Antes de sentarnos a la mesa lo eché en falta. ¿No habéis avisado a Apaolaza? ¡Faltaría más! Y al poco rato apareció, porque sin él una cena dejaba de ser un ceremonial.
Pasaron los años y cuando en alguna feria salía un toro bravo que despertaba elogios, él los cortaba en seco: "Bravo de verdad el que echó este hijo de puta en Haro" y empezaba a contar la historia de su lidia y a reírse de mí porque me eché a llorar cuando se lo llevaban las mulillas.
Un día estábamos comiendo en Bilbao y apareció una "maricona" que se colaba en la habitación de los toreros para correrse de gusto cuando se desnudaban. Y me puse a largar con esa falta de caridad cristiana cuando la tomo con uno. Y Paco, tan caballero y tan legal, me dio un corte: "No te permito que hables mal de un amigo delante de mí".
A los pocos días la maricona le quitó rastreramente su trabajo haciéndole la pelota a la señora de un banquero que mandaba en su periódico. Paco se quedó en la calle y cuando lo encontré en la feria de Logroño se le cayó la cara de vergüenza: "Tenías toda la razón porque 'La Morala' es mucho peor de lo que tú decías"...
Rescató su oficio y nos volvimos a ver por las plazas mientras tomaba notas para aquellas crónicas, que siempre encabezaba con algún titular sarcástico. Ahora la muerte lo ha sorprendido en la feria de Sevilla cuando empezaba el desastre de las mansadas insoportables de esas ganaderías 'de lujo' hechas a la medida de toreros sin pundonor y sin oficio. 'Roncando sin mantas' se titulaba y le llegó el puntillazo cuando tenía ya la crónica a medias.

Entradas proporcionadas.

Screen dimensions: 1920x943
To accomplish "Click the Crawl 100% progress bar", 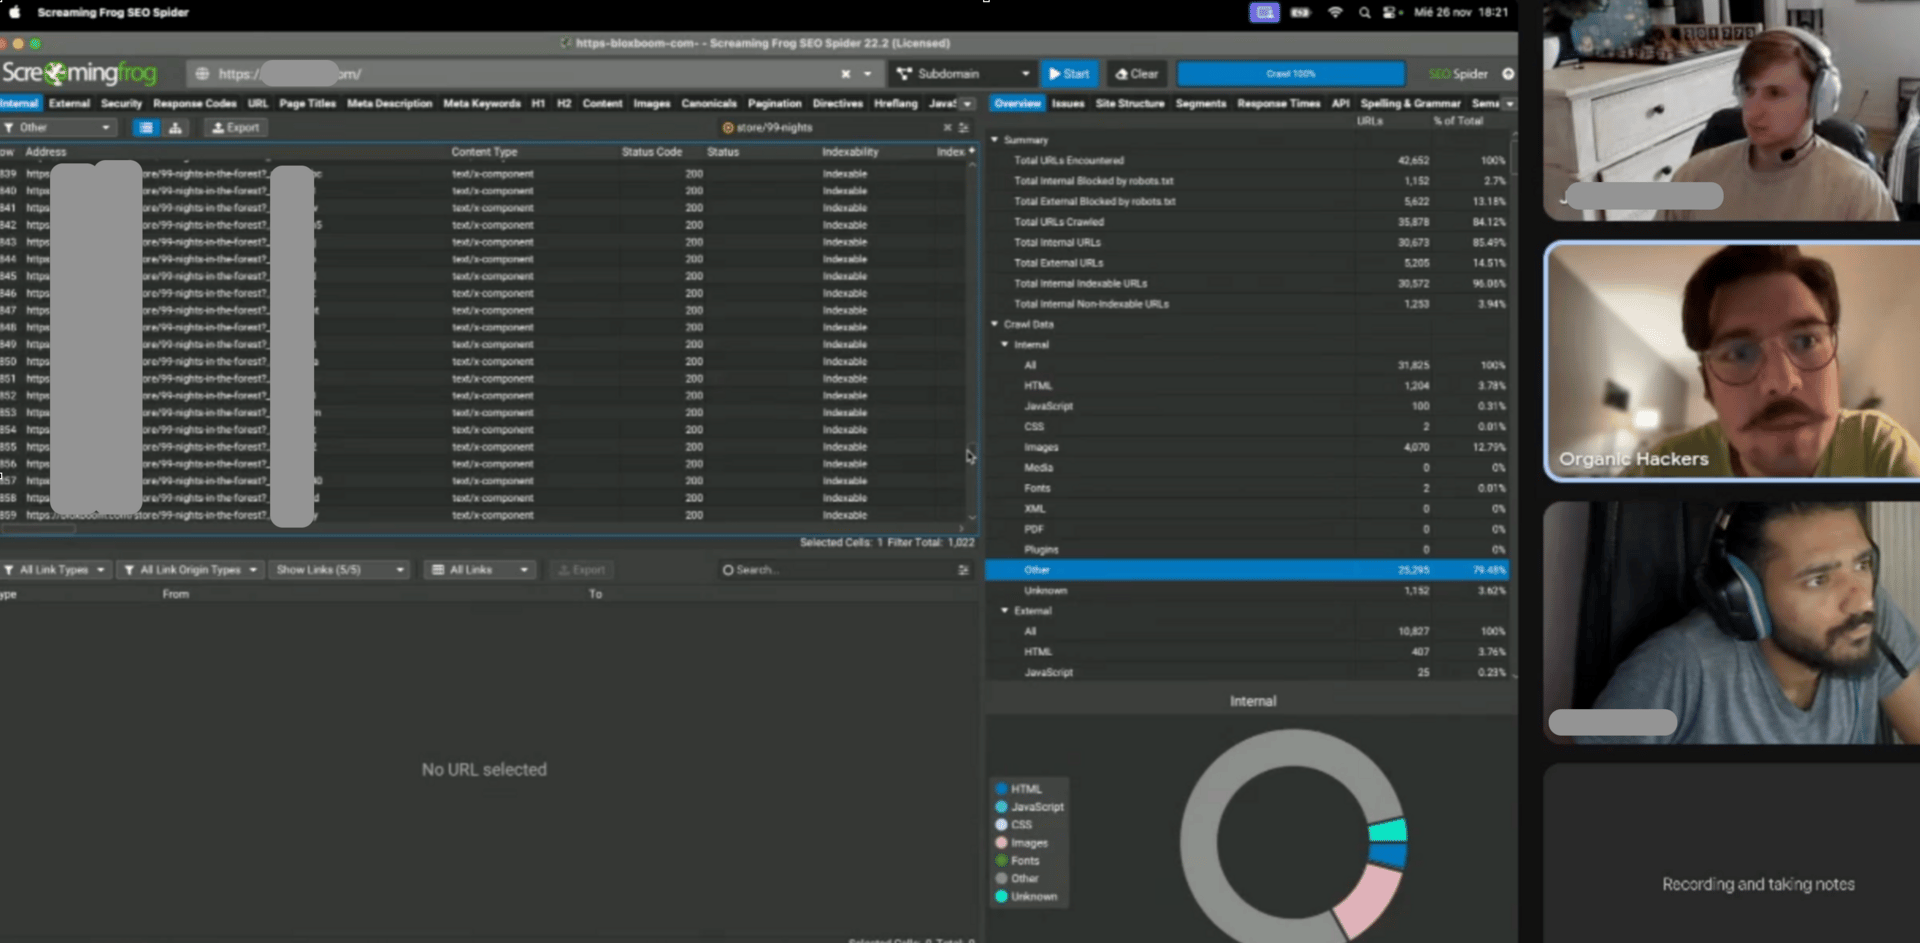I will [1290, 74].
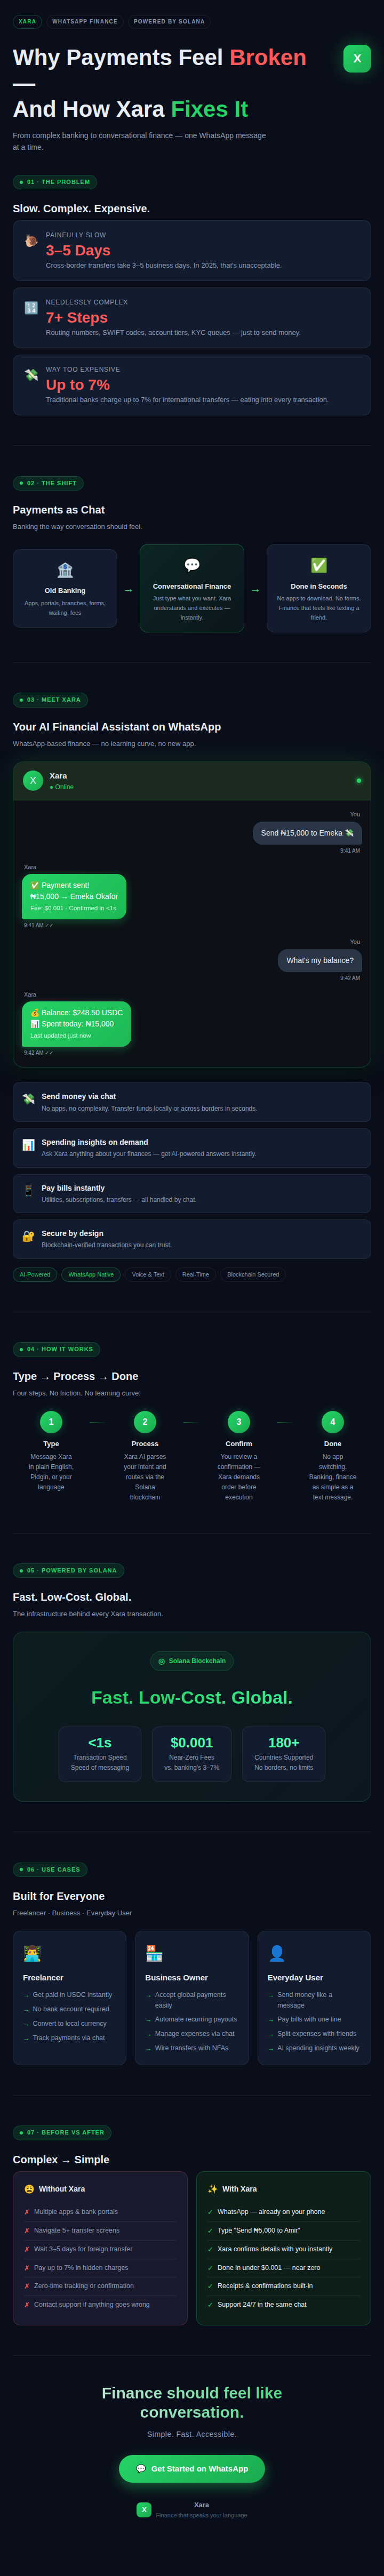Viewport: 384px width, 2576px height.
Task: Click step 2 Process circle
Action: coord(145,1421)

---

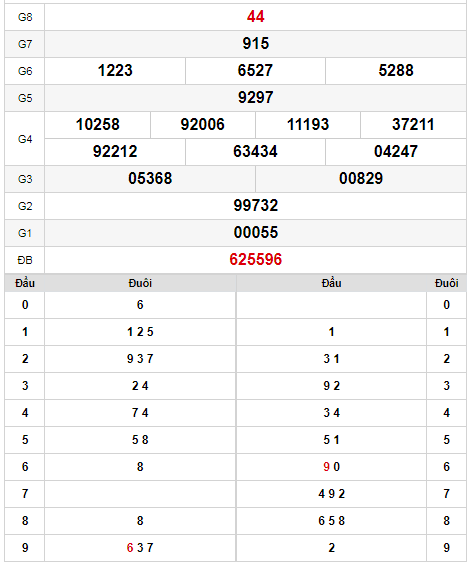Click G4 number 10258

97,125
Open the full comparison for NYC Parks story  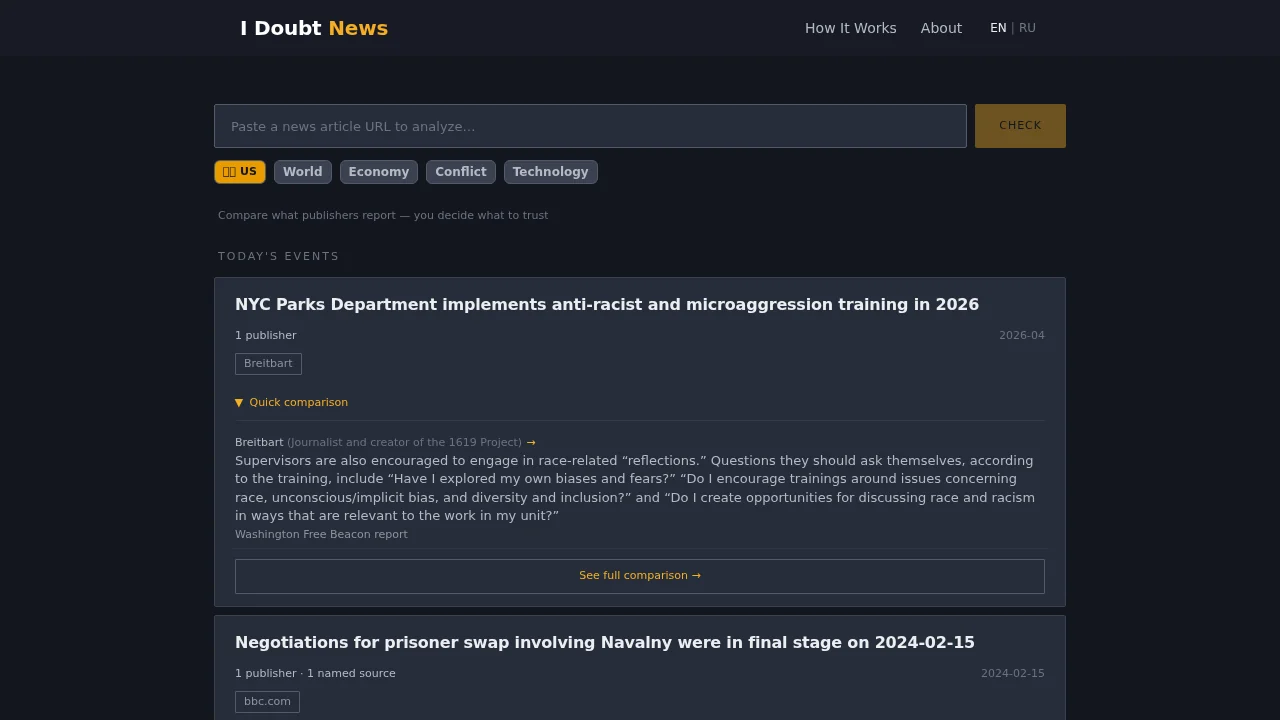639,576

Planteamiento.
Prosigue el texto de recuerdo sobre Paco Apaolaza y sus crónicas taurinas a partir de su última frase.

Respuesta al ejercicio.
Otra crónica amarga de los que asistimos por obligación a un espectáculo que ha perdido todas sus esencias y encima tenemos que afrontar el sacrificio de contarlo sin aburrir a los lectores. Paco asumió la servidumbre de este oficio hasta el último adiós a la vida. A fin de cuentas murió como una figura en una feria de lujo. Me reprochaba que no he vuelto a Castellón, ni a las Fallas, ni a Sevilla... Y cuando lo llevaba a su terreno me comprendía: "Yo voy a las ferias de Madrid y arriba, donde la gente sabe comer. Tú dices que la cultura y la gastronomía son la misma cosa. Hace muchos años que he decidido no ir donde no saben comer".
Pero Sevilla es aparte. El vasco de los grandes templos de la mesa del Sur de Francia, aprendió a cogerle el aire a la tapita, a la gamba fresca, a la acedía, al pescaíto en adobo, pero los días de repicar en gordo se iba a los dos o tres restoranes vascos de la tierra de María Santísima, hasta que le resbalaba la salsa de los chipirones.
Un amigo cabal. Se ha quedado muerto un crítico de toros en una tarde de feria de abril. Se nos ha ido un amigo cabal y un profesional sincero. Unos días antes, sabiendo la estocada que tenía encima, me llamó para que hiciéramos los coloquios en el hotel Inglaterra cuando inauguren la plaza de San Sebastián. Y 'su' plaza no ha querido esperarlo. Nadie había luchado tanto como él por recuperar el esplendor de la Semana Grande.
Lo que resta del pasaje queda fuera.